特殊支配同族会社の役員給与の損金不算入対策 補足
※ごらん頂いている内容は平成19年度税制改正により形骸化しております。ご注意ください(詳しくは下記[関連記事]を参照)。
グラフがW型になる理由
税額最低点が、なぜこういう数値になるのか検証してみたいと思います。
処分可能利益を一定として、役員報酬を変化させていくと下のグラフのように。なります
ここでは処分可能利益1億円の例で検証してみたいと思います。
このグラフにおける第一の谷(役員報酬190万円)は、所得の最高税率40%と一段低い33%との境界にあたります。役員報酬190万円以下では、役員報酬を上げることにより、会社の利益が減ることによる法人税額の減少額が、個人の所得税の増加分を上回っています。そして、190万円を超えると、所得税率40%の効果により法人税の減少額よりも個人の所得税の増加額が上回ります。
山(役員報酬420万円)は、留保所得の40%が定額控除2,000万円を下回るポイントです。留保金課税額はこのポイントを境に小さくなります。これを受けて、法人税額の減少額が個人の所得税額の増加額を再び上回ることになり、合計の税額は再び減少を始めます。
次に、第二の谷(役員報酬560万円・法人課税所得3,786万円)は、留保所得が0となるポイントです。
最終的には役員報酬590万円・法人課税所得3,444万円の点で、税額最小となるわけですが、これは法人住民(都道府県・市町村)税の税率が法人税額1,000万円を境に税率が変わるためです。法人税額はこのポイントを境に法人税額の減少額が縮小するため、法人税の減少額よりも個人の所得税の増加額が上回ります。
最後に、1億5,000万円のグラフと比較してみます。1億5,000万円のグラフは全体的に横に伸びていますが、グラフの形はほぼ同じであることが分かります。税額最低点は住民税率が変化する点(法人課税所得3,500万円付近で法人税1,000万円以下)となることが分かります。
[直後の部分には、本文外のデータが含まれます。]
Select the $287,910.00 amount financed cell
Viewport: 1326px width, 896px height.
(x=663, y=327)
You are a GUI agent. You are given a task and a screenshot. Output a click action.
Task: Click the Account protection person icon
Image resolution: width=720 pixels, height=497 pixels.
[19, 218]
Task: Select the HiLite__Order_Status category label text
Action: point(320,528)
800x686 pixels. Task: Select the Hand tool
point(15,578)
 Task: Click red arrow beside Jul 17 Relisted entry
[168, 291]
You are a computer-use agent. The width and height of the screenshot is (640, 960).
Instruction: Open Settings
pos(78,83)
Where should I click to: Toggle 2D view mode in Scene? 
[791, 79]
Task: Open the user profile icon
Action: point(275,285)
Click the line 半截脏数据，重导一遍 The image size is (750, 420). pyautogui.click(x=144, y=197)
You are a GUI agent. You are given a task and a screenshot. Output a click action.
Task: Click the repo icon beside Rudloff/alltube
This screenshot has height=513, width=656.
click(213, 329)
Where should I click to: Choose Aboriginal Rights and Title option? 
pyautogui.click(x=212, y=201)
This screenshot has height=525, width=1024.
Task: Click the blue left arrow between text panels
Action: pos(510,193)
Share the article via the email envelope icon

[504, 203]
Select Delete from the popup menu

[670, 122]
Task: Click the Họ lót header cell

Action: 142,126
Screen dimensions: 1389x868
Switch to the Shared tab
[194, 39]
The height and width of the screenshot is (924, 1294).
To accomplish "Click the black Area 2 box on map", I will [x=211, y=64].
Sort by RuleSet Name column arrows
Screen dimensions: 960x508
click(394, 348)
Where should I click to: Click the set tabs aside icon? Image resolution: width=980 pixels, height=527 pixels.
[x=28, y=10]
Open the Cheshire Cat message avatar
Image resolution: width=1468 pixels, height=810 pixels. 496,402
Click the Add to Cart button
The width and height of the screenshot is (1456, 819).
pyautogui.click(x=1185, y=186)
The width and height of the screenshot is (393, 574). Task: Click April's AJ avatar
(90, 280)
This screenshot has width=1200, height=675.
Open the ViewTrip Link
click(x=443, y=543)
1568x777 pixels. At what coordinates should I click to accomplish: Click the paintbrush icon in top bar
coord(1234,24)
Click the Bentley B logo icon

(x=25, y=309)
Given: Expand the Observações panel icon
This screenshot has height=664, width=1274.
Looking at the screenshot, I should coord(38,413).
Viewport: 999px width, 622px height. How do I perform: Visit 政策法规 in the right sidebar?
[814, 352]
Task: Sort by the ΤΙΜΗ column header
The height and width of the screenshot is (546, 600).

これが、処分可能利益1億6,700万円付近を超ええると変わります。法人税法35条対策(一人会社の報酬制限シミュレーション その4)のグラフをもう一度ご覧ください。
下のグラフの中央付近でグラフのタカ向きが大きく変化します。
それまで、右下がりだったグラフが右上がりになります。ここで、税額最小となる要素が変わるからです。
処分可能利益1億6,710万円(黄色)と1億8,400万円万円(赤)のグラフを比べてみると,1億8,400万円万円のグラフでは最低点の谷が左の谷、つまり留保所得が2,000万円をギリギリ下回るポイントで税額最小となっています。
したがって、これより先は税額最低点は、留保所得が2,000万円をギリギリ下回るポイントとなることが分かります。
つまり、可処分利益5,500万円~1億7,000万円までは、法人税額を1,000万円にするために給与所得控除の加算をカバーするように処分可能利益の上昇率より役員報酬の増加率を大きめに設定する。
そして、1億7,000万円を越した場合には法人で利益を上げたほうが税額は小さくなるので、処分可能利益の上昇率より役員報酬の上昇率を低めに設定することによって税額が最小となるということになります。